04 September 2016

Mt. Oku, International Women's Day and Bafut

Continuing our March 2016 holiday travels with my family.

After a nice breakfast prepared by Shangtal, we were given a ride to the outskirts of town to begin our hike with our guide Ernest.

Ernest leads the way.

We walked past farmland until we reached a community forest, where people can still trap small game and raise bees but do not farm.

Up in the tree! It's a man-made beehive!


Higher up the mountain, it became clearer that we were not making for the crater lake as expected. After reading the guidebook's description of the hike as “not particularly strenuous or challenging,” I thought I'd settled on a less difficult version of our Mt. Manengouba hike, with no mud to boot.

Trees on Mt. Oku.

Traps used to catch rodents.

While quite forested in lower stretches, Mt. Oku gave way to grasslands as we approached the summit.

Grasslands and forest.


A reputed 7 hour round trip was closer to 10 by the time we made our way back to town, although all felt some accomplishment and we then rode back to Bamenda.

We were quite impressed that Ernest spotted this
chameleon in a tree some five meters off the path.

The next day was International Women's Day. We met up with our colleague Izong, who was home for Spring Break, to check out the parade in Bamenda.

Pidgin English deployed in mobile phone carrier advert.
Gari is made of ground cassava. You add sugar to make it tastier.

We were warned that today is truly the day for women, and there were suspiciously large contingents of teachers for a school day, as well as groups taking over the various bars around town.

Today is for the women. The students will still be at school tomorrow.
Float promoting/demonstration voter registration.

From Bamenda we went north to Bafut to visit the Fon's palace there. We were hosted by Ma Rose, one of the Fon's many wives. Each successive Fon inherits the wives of his predecessor. The idea is that they counsel and advise him, and that the Fon remains responsible for the financial support of the wives and their children.

Bafut palace's grandstand and the compound entrance. The grass
Takombang House holds the Fon's ceremonial drum (for broadcasting messages).

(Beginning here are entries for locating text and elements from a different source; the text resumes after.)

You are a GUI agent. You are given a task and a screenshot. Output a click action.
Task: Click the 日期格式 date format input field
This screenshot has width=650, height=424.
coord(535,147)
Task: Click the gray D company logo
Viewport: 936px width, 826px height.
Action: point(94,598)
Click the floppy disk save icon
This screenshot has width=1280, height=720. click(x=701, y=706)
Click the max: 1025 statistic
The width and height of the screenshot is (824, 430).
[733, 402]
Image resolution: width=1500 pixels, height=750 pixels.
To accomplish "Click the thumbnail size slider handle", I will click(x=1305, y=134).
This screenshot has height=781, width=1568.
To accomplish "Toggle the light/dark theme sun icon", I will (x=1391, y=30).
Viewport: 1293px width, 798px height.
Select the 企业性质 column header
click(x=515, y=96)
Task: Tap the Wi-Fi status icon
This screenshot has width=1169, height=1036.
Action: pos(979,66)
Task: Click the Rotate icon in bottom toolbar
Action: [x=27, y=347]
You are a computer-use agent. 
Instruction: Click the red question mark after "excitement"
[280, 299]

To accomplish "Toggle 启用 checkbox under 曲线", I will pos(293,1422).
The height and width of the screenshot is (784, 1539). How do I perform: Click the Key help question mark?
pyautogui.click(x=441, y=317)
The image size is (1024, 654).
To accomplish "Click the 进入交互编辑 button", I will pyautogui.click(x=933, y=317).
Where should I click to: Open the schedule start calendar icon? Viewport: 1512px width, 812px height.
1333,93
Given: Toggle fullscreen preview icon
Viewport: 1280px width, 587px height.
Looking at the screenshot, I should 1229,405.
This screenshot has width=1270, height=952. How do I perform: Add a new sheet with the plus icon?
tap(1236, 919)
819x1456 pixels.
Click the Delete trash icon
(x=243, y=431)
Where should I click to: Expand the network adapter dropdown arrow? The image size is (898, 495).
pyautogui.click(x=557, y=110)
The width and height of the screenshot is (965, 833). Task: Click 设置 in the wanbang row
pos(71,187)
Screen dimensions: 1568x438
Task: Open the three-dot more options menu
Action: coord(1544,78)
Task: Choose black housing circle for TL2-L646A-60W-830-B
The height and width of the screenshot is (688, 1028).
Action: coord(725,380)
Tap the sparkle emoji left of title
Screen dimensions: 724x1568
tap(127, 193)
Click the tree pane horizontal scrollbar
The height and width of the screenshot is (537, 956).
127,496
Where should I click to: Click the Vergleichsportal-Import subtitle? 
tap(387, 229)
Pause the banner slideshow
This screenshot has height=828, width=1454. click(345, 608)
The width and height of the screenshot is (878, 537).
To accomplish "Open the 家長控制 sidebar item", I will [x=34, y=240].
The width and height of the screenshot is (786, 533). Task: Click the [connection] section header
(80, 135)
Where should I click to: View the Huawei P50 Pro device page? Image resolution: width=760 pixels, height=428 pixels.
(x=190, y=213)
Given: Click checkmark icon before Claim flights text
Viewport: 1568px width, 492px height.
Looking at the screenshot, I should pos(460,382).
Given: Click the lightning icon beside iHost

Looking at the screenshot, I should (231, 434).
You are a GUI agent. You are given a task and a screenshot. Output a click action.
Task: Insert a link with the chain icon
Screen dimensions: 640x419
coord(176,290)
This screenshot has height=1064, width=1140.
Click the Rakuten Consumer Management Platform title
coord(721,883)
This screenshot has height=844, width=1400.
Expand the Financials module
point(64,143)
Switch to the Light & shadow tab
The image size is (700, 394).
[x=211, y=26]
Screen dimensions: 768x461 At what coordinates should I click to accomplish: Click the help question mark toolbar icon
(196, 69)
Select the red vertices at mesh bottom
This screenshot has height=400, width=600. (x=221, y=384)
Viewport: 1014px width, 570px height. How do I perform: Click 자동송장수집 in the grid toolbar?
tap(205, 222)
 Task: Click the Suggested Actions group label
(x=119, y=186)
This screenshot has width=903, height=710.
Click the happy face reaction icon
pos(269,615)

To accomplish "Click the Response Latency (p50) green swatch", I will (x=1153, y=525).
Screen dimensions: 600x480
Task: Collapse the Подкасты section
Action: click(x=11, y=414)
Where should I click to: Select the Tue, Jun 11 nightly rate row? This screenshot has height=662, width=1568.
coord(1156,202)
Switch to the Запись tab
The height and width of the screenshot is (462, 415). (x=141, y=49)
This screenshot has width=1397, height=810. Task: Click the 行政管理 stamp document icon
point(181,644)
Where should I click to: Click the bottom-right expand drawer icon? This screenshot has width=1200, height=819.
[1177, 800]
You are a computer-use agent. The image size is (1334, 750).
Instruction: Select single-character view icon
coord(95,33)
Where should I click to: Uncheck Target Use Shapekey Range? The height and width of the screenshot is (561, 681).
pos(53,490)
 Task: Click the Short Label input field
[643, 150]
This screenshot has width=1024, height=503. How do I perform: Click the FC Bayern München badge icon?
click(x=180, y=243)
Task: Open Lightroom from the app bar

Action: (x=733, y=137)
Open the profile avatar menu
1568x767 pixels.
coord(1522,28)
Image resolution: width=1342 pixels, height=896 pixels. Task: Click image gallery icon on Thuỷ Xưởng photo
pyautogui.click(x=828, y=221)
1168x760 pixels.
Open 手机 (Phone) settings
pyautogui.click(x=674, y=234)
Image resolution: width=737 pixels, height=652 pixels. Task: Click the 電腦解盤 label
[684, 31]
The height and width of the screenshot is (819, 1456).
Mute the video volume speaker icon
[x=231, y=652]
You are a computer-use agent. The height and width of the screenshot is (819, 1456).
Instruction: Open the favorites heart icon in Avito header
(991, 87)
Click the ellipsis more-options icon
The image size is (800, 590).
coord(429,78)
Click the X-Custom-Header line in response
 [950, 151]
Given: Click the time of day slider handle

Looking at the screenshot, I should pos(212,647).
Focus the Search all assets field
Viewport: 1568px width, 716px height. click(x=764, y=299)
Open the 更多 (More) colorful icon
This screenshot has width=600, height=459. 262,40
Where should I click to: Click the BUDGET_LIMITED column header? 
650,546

We originally were given the number of Ma Constance, but she must have been busy at the Bafut International Women's Day celebrations and didn't hear her phone (we met her on the way out).

Bafut palace compound. Only the Fon and his
advisors can enter the thatched-roof Achum building.


Similar to Oku and other Northwest Region fondoms,
spiders and lions are symbols of wisdom and power.

Ma Rose showed us around the palace museum and grounds, and hastily arranged for a short dance performance.



In the old days adulterers and other criminals were
 tied here, beaten, and left for wild animals.

We headed back to town for drinks and dinner, and encountered many roving bands of International Women's Day revelers.

Our neighbours at a bar in Bamenda. This night belonged to the ladies.